Après les écoles et les enseignants, ce sont maintenant les élèves eux mêmes qui sont pris pour cible par la guérilla séparatiste musulmane dans le sud de la Thaïlande. Trois garçons de 12, 14 et 17 ans sont morts dans une attaque contre une école du Sud musulman et sept autres élèves ont été blessés après une explosion.

Petite précision : il s’agit cette fois d’une école islamique, ce qui laisse planer un doute sur l’origine de l’attentat, même si les écoles et l’enseignement en général sont souvent la cible des islamistes radicaux.

En juin dernier, les rebelles du Sud de la Thaïlande avaient mis le feu dans la même journée à plus d’une douzaine d’écoles de la province de Yala. Certaines écoles avaient été complètement brûlées. Depuis le putsch à Bangkok, les généraux ont multiplié les gestes d’apaisement en direction des habitants du Sud. Mais la violence s’est intensifiée. Selon Srisompob Jitpiromsri, professeur à l’université Prince of Songkhla de Pattani, le pouvoir à Bangkok se concentre trop sur la chasse aux insurgés et pas assez sur les frustrations de la population locale, très majoritairement musulmane et d’ethnie malaise, contrairement au reste de la Thaïlande largement bouddhiste.

Depuis 2004, 2800 personnes ont été tuées dans des violences imputées à la rébellion séparatiste. Ceux qui pensaient qu’un gouvernement militaire serait plus à même de trouver une solution au problème de l’islamisme dans le sud de la Thaïlande ont eu tort. Plus encore, le fait que l’initiateur du coup d’Etat de septembre 2006, le général Sonthi, soit un des rares cadres musulman de haut rang de l’armée, n’a eu aucune influence.

Des écoles incendiées, des professeurs massacrés et les soldats chargés de leur protection décapités : une image bien loin du pays du sourire que fréquentent plus de 15 millions de touristes pas an. Pourtant la guérilla islamiste entre cette année dans sa cinquième année : un échec retentissant pour le gouvernement et les forces de l’ordre.
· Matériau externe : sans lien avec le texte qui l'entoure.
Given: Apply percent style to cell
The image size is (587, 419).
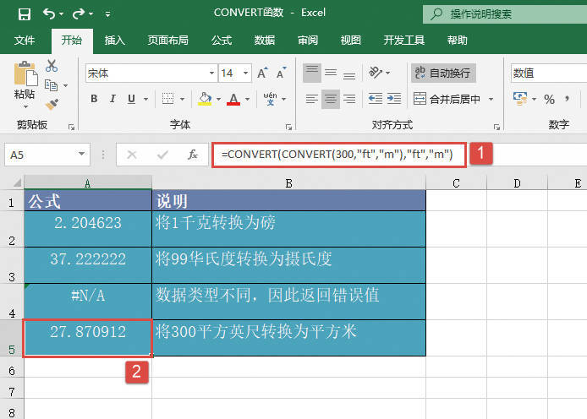Looking at the screenshot, I should tap(549, 100).
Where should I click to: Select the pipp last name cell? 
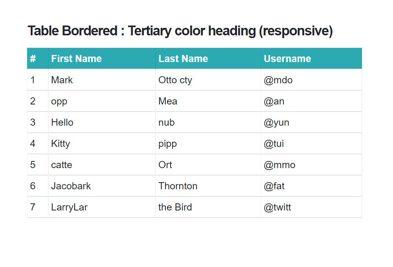click(x=208, y=144)
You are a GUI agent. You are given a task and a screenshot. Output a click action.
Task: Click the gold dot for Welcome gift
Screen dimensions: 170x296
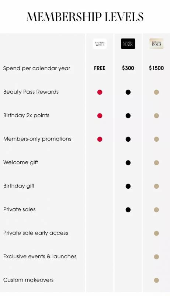(x=156, y=163)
La politique d’ouverture du premier ministre Surayud (nommé en septembre 2006 après le coup d’Etat) en rupture avec celle du gouvernement Thaksin, s’est soldée par un fiasco total : la férocité des attentats commis s’est aggravée en 2007, sans que rien n’indique une quelconque amélioration.

Les professeurs et les écoles sont régulièrement la cible d’attaques ou d’attentats car ils sont perçus par la rébellion musulmane comme le bras du pouvoir à Bangkok qui cherche à imposer au Sud musulman les valeurs de la majorité thaïlandaise bouddhiste. L’école visée samedi soir était cependant un institut islamique religieux.

Les violences se sont récemment accentuées dans cette région longeant la Malaisie musulmane. Le mois dernier, une vague d’attentats à la bombe avait fait neuf morts. Les provinces du sud de la Thaïlande, où la population est à 90% musulmane, sont des régions économiquement déshéritées. Certains habitants de ces régions défavorisées, laissées pour compte du décollage économique, deviennent sensibles aux idées islamistes radicales. Mais comme l’indique justement Philippe Migaux “En réalité, ce sont bien les populations locales – non musulmans et musulmans modérés, – qui sont les premières victimes du terrorisme moujahidin en Asie du Sud Est, et non les occidentaux comme prétendaient l’avoir inscrit dans l’histoire les auteurs des attentats de Bali” (L’islamisme combattant en Asie du Sud-Est). L’attentat d’hier confirme cette opinion, puisqu’il a coûté la vie à trois jeunes musulmans.